* **SOAL A**:
Jawab pertanyaan berikut berdasarkan teks tentang Noken.
(i) Serat dari dua pohon apa yang disebut sebagai bahan baku Noken?
(ii) Bagian tubuh mana yang dipakai untuk membawa Noken?
(iii) Siapa Martha Ohee menurut teks itu?

* **KUTIPAN TEKS**:
___

Noken, Warisan Budaya Tanah Papua yang Sarat Makna

0
6172

Tak sekedar hasil karya, Noken, tas khas tanah Papua ini rupanya menyimpan beragam makna yang patut kita ketahui. Dari segi bahan baku, misalnya, ada beberapa jenis pohon yang digunakan sebagai bahan baku tas tradisional masyarakat Papua ini, dua di antaranya ialah serat Pohon Yonggoli dan Pohon Huisa. Keduanya merupakan jenis pohon yang tumbuh liar di hutan Papua.

Meski dimanfaatkan sebagai bahan baku pembuatan tas yang kini menjadi warisan budaya, rupanya masyarakat setempat tidak membudidayakan pohon tersebut, melainkan tetap pada kebiasaan mereka yaitu pergi berjalan kaki ke hutan dan menguliti pohon-pohon tersebut. Mereka menganggap proses alami tersebut menjadi sebuah tradisi turun-temurun yang tidak boleh hilang.

Dari segi kebermanfaatannya, Noken memiliki fungsi sama dengan tas pada umumnya. Tas ini juga digunakan untuk membawa barang-barang kebutuhan sehari-hari dan hasil pertanian, seperti sayur-sayuran, umbi-umbian, dan beberapa barang lainnya untuk dijual di pasar. Namun yang berbeda adalah mereka tidak menempatkan Noken pada bahu seperti kebanyakan tas, namun dibawa dengan kepala. Tidak ada penjelasan khusus mengapa tas ini dilekatkan di kening, hanya saja Martha Ohee seorang pengrajin kayu asal Papua mengatakan, hal tersebut sudah menjadi kebiasaan warga Papua.

___

* **DAFTAR TERCATAT**:
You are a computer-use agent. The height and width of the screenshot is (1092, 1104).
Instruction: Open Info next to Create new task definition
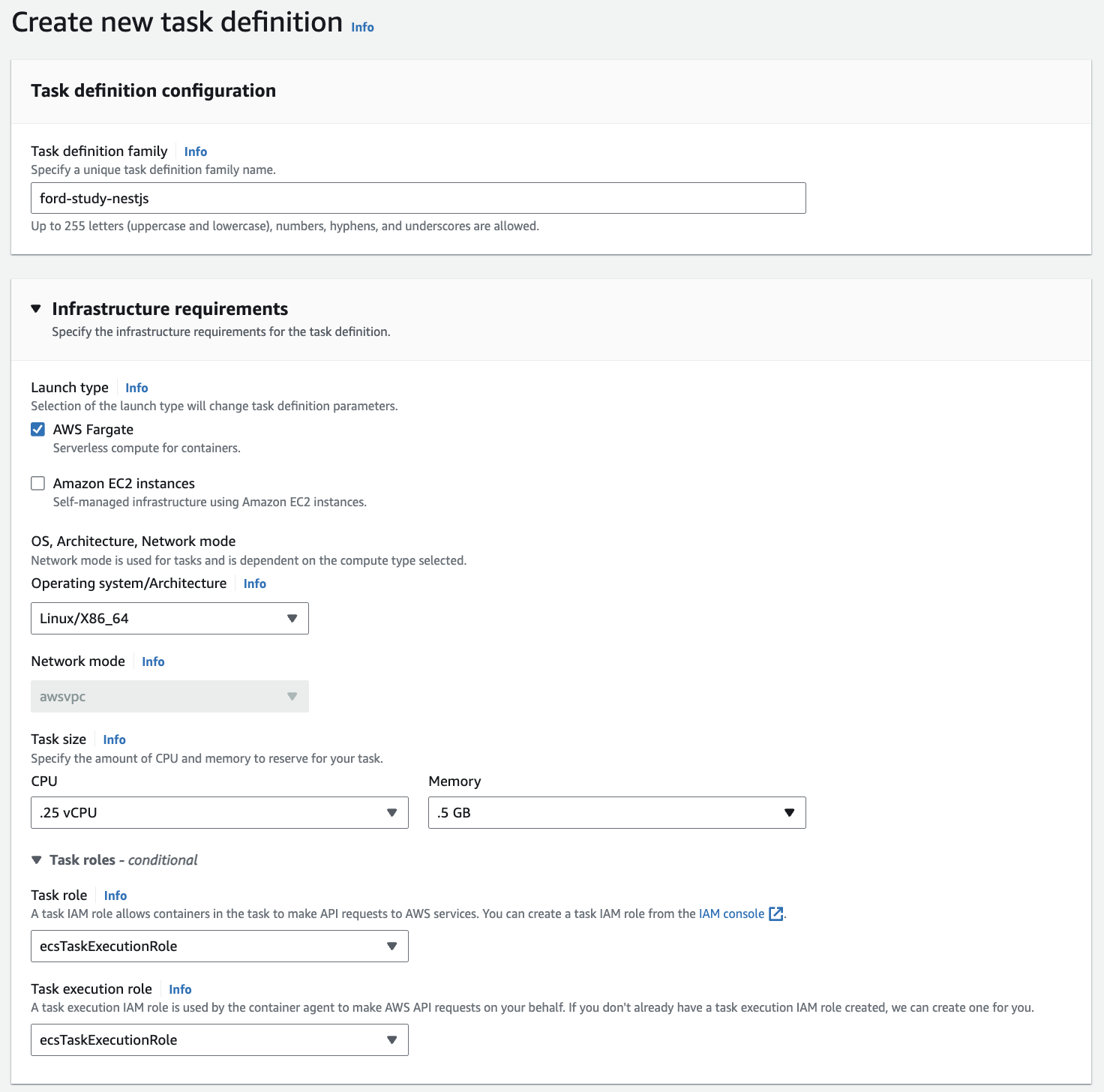pyautogui.click(x=362, y=27)
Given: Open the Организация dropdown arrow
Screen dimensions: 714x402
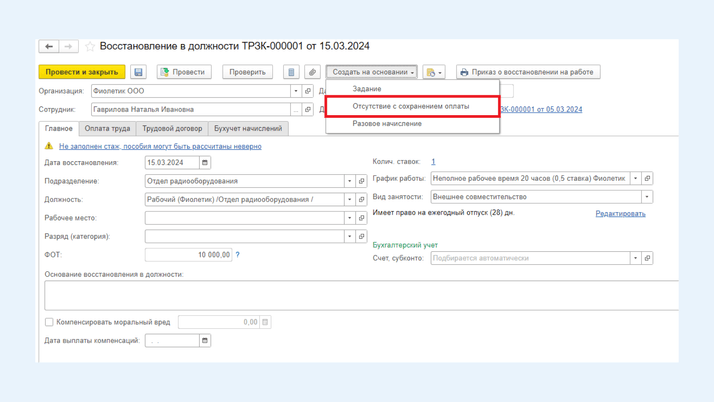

___

* **SOAL B**: Sajikan semua baris daftar di atas sebagai tabel Markdown dengan kolom No dan Baris, tanpa baris kosong. Gambar tidak perlu dimasukkan ke tabel.

* **HASIL LATIHAN A**:
(i) Pohon Yonggoli dan Pohon Huisa.
(ii) Kepala; tas ini dilekatkan di kening.
(iii) Seorang pengrajin kayu asal Papua.

* **HASIL LATIHAN B**:
| No | Baris |
|---|---|
| 1 | You are a computer-use agent. The height and width of the screenshot is (1092, 1104). |
| 2 | Instruction: Open Info next to Create new task definition |
| 3 | pyautogui.click(x=362, y=27) |
| 4 | Given: Open the Организация dropdown arrow |
| 5 | Screen dimensions: 714x402 |